Byzantine coins offer a variety of craftsmanship and imagery as it survived a millennium full of cataclysmic events.
Primary cataloging resources:
David Sear - Byzantine Coins and their Values
Dumbarton Oaks Collection
The Byzantine Empire derived from the Eastern half of the Roman Empire. It survived the collapse of classical antiquity, unlike the Western Roman half. While the rest of the world was minting nummus and other tiny coins, the Byzantines brought back the sestertius with their 25-45mm follis and had reliable gold coinage.
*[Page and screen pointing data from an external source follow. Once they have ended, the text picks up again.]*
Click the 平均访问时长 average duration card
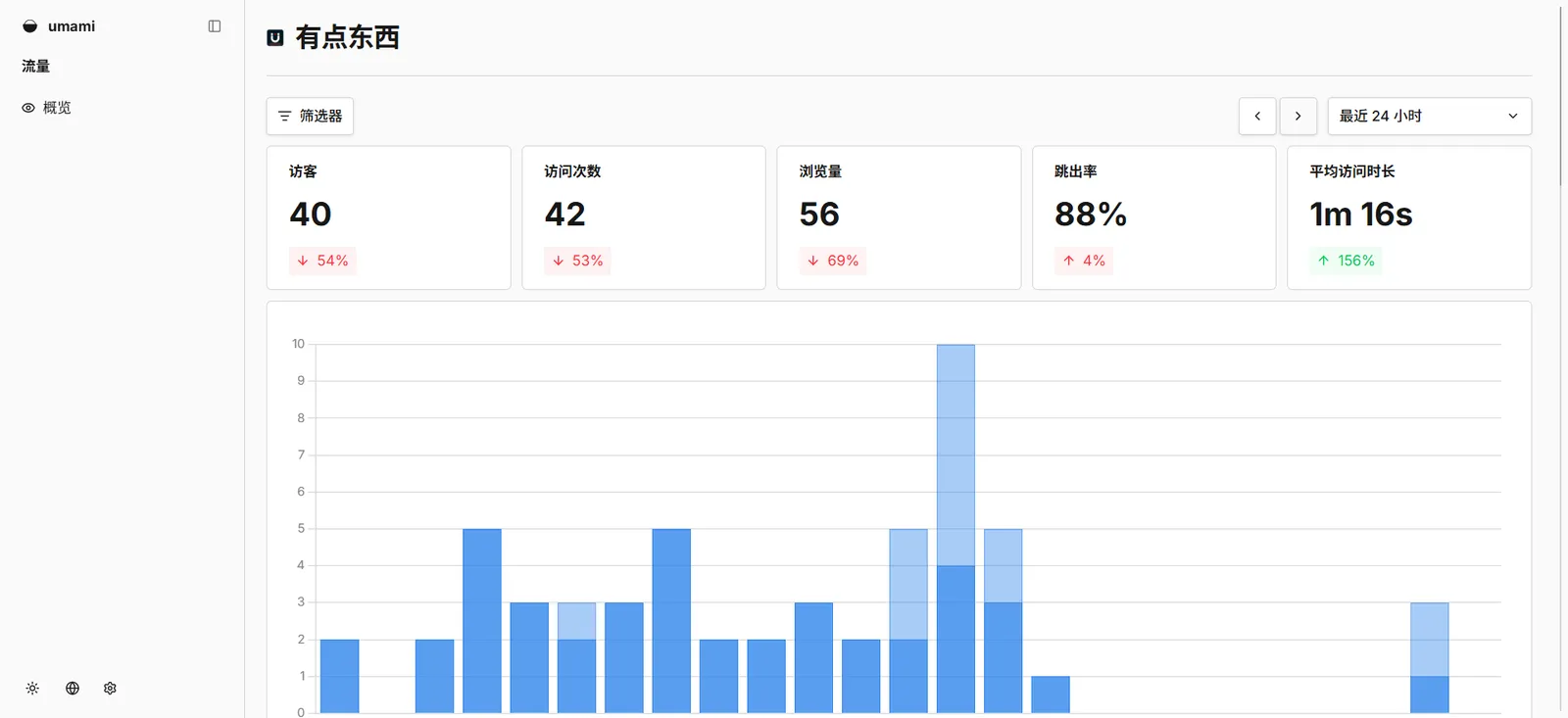 point(1408,217)
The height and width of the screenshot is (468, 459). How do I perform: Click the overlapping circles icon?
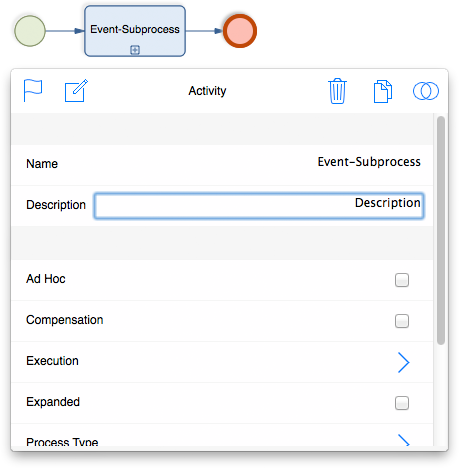pos(426,91)
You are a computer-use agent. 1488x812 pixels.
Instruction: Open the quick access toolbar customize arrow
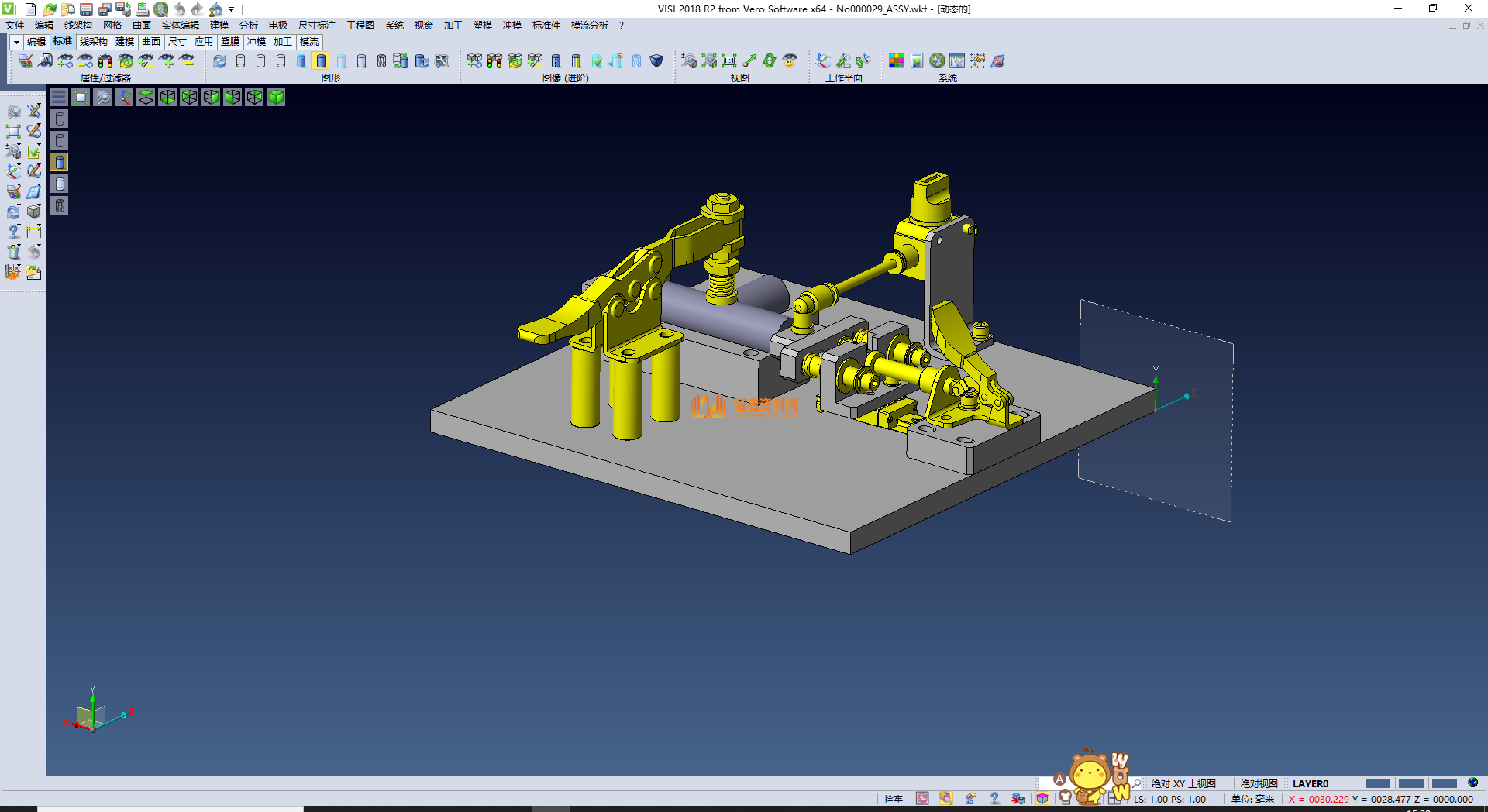click(x=231, y=9)
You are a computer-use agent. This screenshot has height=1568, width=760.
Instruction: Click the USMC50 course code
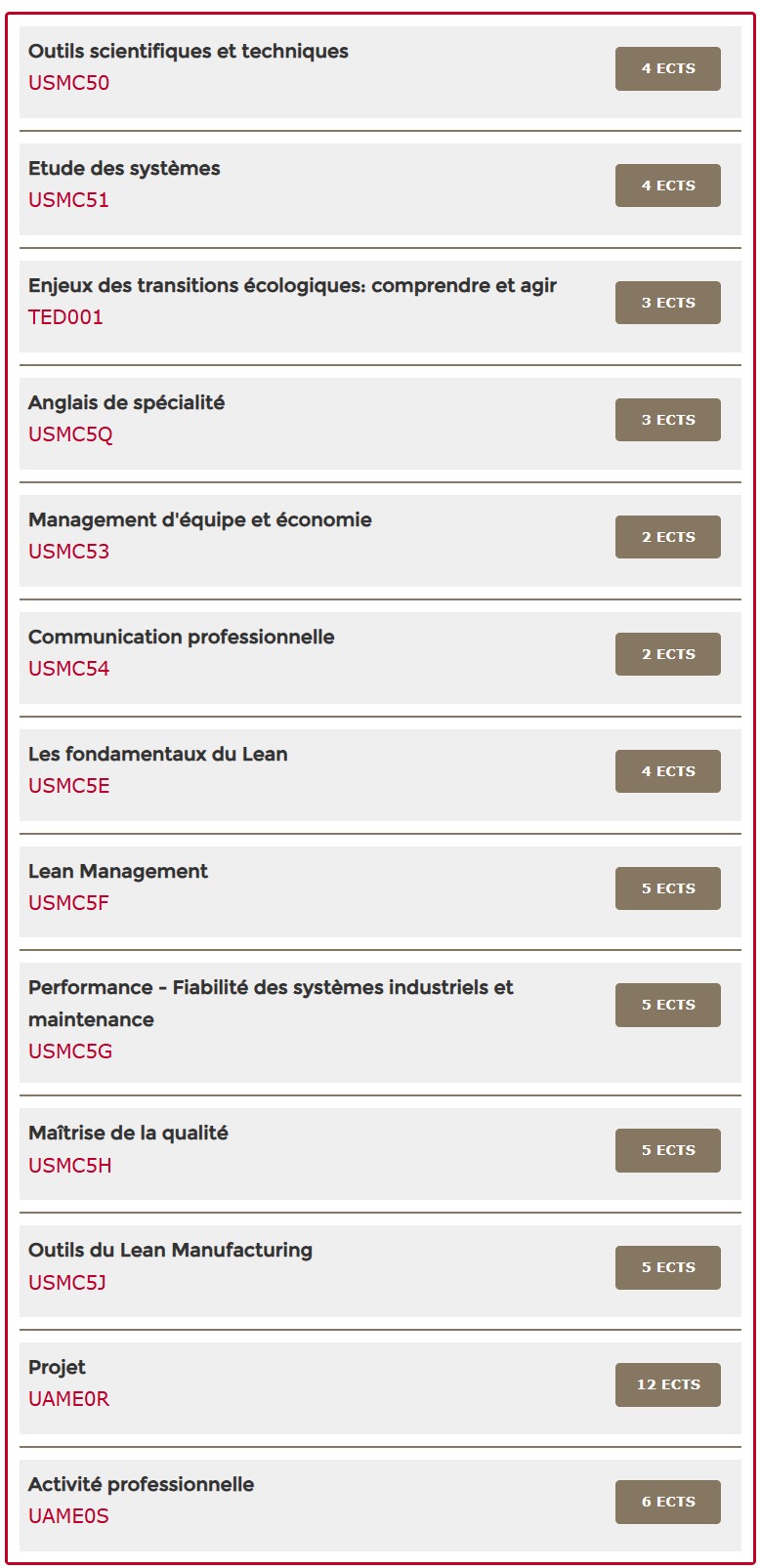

The first emperor Anastasius provided economic security to the state and laid the groundwork for large scale conquest by the emperor Justinian.
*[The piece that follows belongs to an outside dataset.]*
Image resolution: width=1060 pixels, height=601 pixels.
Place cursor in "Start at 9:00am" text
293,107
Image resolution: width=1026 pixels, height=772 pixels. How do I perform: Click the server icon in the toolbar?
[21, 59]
This stability and the production of large quality coins lasted until the rise of the Islamic caliphates under the reign of Heraclius. The craftsmanship and metal content of the coinage plummets as the dark ages sweep over the empire. The coinage of the next 300 years is a fascinating insight into a time period with little surviving written history or literature. 650-950 AD are regarded as the darkest of the dark ages and the surviving coinage is rare and riddled with surface and strike issues.
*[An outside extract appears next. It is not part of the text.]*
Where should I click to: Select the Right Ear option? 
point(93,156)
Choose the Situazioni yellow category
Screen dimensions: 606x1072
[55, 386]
The High Middle Age fuel the rebirth of well crafted and mass produced Byzantine coinage. Most notable of the period are the Anonymous Folli, a large sestertius style coin featuring gorgeous portraiture of Jesus and no indication of the ruling authority.
The Byzantine empire switches to producing small cup shaped coins just before Constantinople’s first sack by the Fourth Crusade in 1204 AD. They regain their capital for the next 250 years until the Ottoman Empire arrives, but their coinage of this period is worse in craftsmanship than any other time.